Dairy consumption and related nutrient intake in African-American adults and children in the United States: continuing survey of food intakes by individuals 1994-1996, 1998, and the National Health And Nutrition Examination Survey 1999-2000.J Am Diet Assoc. 2007 Feb; 107(2):256-64.JA
To establish the first baseline of dairy and related nutrient intake in African Americans, an at-risk population of public health concern in the United States. To document dairy consumption in African Americans by age and sex during 1994-1998 and 1999-2000 and compare it with concomitant dairy, calcium, and related nutrient intakes in non-African-American adults and children.
Duplicate and single 24-hour recalls were analyzed to determine dietary intake during the Continuing Survey of Food Intakes by Individuals 1994-1996, 1998 (CSFII), and the National Health and Nutrition Examination Survey 1999-2000 (NHANES), respectively.
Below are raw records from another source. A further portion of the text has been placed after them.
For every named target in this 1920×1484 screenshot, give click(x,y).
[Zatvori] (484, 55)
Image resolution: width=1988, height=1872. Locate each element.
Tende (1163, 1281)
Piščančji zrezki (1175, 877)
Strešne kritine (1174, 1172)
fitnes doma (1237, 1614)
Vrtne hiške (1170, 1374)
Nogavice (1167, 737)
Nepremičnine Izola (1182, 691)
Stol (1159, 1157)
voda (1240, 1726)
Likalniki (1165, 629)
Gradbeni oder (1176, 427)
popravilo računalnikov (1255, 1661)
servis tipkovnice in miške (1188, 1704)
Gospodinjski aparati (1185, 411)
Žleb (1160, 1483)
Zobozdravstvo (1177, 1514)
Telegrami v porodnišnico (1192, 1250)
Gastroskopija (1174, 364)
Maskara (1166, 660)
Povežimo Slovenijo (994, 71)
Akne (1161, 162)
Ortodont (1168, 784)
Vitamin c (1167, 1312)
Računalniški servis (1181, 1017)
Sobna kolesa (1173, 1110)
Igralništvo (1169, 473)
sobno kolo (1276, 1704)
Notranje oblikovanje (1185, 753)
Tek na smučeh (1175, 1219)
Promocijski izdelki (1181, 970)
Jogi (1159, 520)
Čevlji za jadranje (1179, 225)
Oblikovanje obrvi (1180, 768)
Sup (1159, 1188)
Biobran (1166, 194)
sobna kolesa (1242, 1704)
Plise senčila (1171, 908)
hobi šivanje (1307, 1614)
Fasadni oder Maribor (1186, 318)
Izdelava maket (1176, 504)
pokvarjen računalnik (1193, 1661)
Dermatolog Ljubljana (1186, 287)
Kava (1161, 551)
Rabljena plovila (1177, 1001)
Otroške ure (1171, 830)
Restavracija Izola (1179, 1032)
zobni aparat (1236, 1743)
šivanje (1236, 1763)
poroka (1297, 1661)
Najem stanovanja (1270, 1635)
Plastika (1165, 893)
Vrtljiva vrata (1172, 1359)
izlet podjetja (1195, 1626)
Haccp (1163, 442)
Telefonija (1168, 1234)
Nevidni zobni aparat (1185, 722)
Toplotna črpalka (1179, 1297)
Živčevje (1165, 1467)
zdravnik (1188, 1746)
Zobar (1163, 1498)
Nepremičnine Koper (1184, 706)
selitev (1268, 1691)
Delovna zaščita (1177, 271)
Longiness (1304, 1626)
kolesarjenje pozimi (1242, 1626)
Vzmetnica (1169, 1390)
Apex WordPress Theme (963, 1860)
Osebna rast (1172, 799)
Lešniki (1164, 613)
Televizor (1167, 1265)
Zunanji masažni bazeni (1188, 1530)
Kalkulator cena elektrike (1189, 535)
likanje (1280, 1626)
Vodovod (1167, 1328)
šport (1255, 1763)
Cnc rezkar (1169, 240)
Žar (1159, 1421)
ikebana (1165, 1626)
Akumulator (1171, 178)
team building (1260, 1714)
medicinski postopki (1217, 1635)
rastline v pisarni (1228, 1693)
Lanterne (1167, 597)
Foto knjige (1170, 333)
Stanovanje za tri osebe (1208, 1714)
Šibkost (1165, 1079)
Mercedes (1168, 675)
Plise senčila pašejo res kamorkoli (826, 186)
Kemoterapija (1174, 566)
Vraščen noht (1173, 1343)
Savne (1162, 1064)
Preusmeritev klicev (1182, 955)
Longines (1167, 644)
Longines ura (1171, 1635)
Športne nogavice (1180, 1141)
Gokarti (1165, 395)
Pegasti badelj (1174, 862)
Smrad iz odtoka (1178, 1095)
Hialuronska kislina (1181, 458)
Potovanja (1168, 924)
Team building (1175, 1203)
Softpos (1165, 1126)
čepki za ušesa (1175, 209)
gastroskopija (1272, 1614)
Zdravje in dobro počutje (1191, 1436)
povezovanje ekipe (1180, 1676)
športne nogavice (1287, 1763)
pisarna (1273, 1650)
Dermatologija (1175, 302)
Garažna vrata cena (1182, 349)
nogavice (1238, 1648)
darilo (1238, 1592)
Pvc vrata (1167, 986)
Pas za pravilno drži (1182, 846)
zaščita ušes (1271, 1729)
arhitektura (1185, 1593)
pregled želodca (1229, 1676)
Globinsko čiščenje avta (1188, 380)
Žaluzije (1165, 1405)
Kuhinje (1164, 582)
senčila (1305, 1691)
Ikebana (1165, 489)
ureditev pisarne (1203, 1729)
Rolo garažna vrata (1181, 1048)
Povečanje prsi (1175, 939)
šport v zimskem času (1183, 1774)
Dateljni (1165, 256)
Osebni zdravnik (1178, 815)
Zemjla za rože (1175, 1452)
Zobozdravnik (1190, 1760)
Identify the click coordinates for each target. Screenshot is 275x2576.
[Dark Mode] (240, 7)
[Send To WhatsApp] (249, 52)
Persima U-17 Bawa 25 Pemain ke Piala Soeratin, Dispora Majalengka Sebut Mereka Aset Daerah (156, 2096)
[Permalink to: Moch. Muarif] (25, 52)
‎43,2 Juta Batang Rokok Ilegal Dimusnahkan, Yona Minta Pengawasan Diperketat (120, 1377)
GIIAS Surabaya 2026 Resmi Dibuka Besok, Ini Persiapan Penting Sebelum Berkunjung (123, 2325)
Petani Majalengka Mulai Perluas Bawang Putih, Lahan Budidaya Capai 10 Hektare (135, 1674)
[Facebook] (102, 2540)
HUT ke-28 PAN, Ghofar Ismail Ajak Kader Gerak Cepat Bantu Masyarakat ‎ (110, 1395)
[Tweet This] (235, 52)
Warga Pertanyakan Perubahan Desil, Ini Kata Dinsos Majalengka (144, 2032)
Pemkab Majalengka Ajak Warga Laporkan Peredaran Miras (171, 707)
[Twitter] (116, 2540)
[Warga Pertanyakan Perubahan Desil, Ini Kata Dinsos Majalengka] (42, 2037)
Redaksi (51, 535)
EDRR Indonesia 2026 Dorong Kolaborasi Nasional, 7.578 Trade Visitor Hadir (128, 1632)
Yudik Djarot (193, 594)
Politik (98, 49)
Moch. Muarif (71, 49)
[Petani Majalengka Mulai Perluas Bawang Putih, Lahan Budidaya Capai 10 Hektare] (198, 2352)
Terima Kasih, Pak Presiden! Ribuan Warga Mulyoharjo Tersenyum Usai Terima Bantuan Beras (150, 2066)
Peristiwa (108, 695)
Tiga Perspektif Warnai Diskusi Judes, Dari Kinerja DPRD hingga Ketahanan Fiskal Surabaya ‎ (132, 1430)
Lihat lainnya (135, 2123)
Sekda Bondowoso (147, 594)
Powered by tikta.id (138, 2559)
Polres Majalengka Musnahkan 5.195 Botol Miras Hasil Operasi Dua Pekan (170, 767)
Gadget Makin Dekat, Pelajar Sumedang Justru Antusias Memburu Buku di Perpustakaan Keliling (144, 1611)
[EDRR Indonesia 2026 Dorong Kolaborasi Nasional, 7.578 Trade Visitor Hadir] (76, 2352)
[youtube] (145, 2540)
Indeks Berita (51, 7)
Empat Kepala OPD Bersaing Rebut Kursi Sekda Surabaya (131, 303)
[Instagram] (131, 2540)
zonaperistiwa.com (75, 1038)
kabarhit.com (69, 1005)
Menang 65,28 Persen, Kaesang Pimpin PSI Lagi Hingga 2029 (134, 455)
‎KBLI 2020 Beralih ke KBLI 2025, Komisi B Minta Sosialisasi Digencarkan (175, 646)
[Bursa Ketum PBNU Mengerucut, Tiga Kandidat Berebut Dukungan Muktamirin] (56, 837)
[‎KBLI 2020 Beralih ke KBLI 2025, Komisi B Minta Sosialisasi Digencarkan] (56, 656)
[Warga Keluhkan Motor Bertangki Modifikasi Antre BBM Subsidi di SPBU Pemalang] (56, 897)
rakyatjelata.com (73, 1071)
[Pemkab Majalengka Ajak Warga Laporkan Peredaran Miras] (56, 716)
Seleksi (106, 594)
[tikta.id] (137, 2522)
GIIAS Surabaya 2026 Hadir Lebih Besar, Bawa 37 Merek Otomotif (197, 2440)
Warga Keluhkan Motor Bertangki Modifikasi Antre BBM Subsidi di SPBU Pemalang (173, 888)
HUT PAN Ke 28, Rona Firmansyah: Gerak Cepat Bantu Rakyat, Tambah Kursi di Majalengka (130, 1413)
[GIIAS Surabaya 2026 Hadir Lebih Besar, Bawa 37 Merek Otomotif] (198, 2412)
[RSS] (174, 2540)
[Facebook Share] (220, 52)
African Americans and non-African Americans of all ages who participated in CSFII 1994-1996, 1998, and in NHANES 1999-2000; both surveys are a stratified random sample of the total civilian, noninstitutionalized US population.
Dairy food and nutrient intake per day were quantified according to age, sex, and ethnicity/race from CSFII 1994-1996, 1998, and NHANES 1999-2000. For NHANES, mean intakes from 1-day food records were sample-weighted, and standard errors estimated by the Taylor linearization method of SUDAAN (version 9.0, 2004, RTI International, Research Triangle Park, NC). Usual daily intakes of calcium, magnesium, and phosphorus were based on 2-day intake data from CSFII 1994-1996, 1998, and calculated using Software for Intake Distribution from Iowa State University. The percentage of individuals categorized as not meeting the Estimated Average Requirement for magnesium and phosphorus were calculated in the same way.
CSFII 1994-1996, 1998, and NHANES 1999-2000 data both show that African Americans in all age groups consume fewer mean servings per day of total dairy, milk, cheese, and yogurt than non-African Americans, and have lower mean intakes of calcium, magnesium, and phosphorus. Significant differences were seen for men and women.
In this analysis, young African-American women did not meet Dietary Reference Intakes for phosphorus, and all African Americans did not meet Dietary Reference Intakes for calcium and magnesium. African Americans in all age groups did not meet dairy recommendations from the 2005 US Dietary Guidelines and the 2004 National Medical Association Consensus Report on the role of dairy and dairy nutrients in the diet of African Americans.